There isn't much in the news on this. So far the Washington Post has provided the best coverage.
You can read their report on the confab here: Obama Paints a New Vision for Nation's Urban Policy. (and it should be noted we havn't actually had one since the LBJ/Nixon years)
The article quotes Obama at length, so here are some excerpts from the POTUS' s remarks.
....he said that he defined "urban" as not just inner cities, but also their surrounding suburbs, asserting that there is no longer a divide between the two.
"Even as we've seen many of our central cities continuing to grow in recent years, we've seen their suburbs and exurbs grow roughly twice as fast," said Obama. "It's not just our cities that are hotbeds of innovation anymore, it's our growing metropolitan areas."
He said he would send members of his Cabinet and the Office of Urban Affairs to look at innovations in cities around the country to elevate as best practices.
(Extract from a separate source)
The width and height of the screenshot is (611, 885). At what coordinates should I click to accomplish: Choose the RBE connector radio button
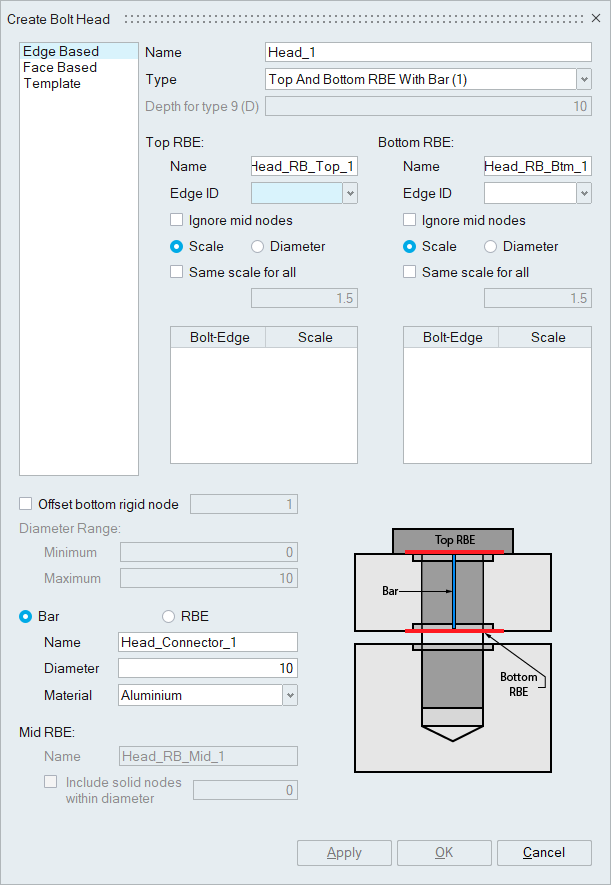point(168,617)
Obama noted Denver, for its plans to build a public transit system to handle the city's anticipated growth; Philadelphia, for its urban agriculture; and Kansas City, which has weatherized homes and built a ecologically minded transit system in one low-income neighborhood.The foot stomper is in bold. Obama is calling for a metropolitan vision, trying to get beyond the parochial and limited view of "urban" = "inner city/black". And in this he is borrowing on some thinking coming from Brookings; their Metropolitan Policy Program is probably one of the best urban policy think tanks.
Obama is proposing some interesting things regarding inner city neighborhoods, mentioned in the previous post, but it seems this advocacy of a metropolitan model for urban policy is quite new.
The Washington Post followed up with an editorial today on the topic: Rethhinking the Cities.
The WaPo chides Obama a bit in that the stimulus money isn't necessarily metro-focused, as well as other policy glitches (like the abandonment of the Vechiles Miles Driven tax and urban areas getting less stimulus money). Yet the thrust is correct: the time has come for the Feds to catch up with almost 20 years worth of new thinking and policy innovation on urbanism, much of it happening at the state and local level (unfortunatly none of it from the laggard Dayton area):
The 1990s brought a resurgence of cities and ushered in a new way of looking at them as part of sprawling metropolitan areas with interdependent localities. Today, according to the Obama administration, these areas are home to more than 80 percent of the nation's jobs and residents and 90 percent of the nation's economic production.
Urban policy already is being redefined by many states and localities around the country.
That's one reason this blog has changed focus to the Dayton region, recognizing this is a interdependent regional economy even if there is still that cultural parochialism. Or, to put a postivie spin in on it, a rich variety of communities and places that comprise the region, yet function together as one economic unit; one media, employment, and retail market.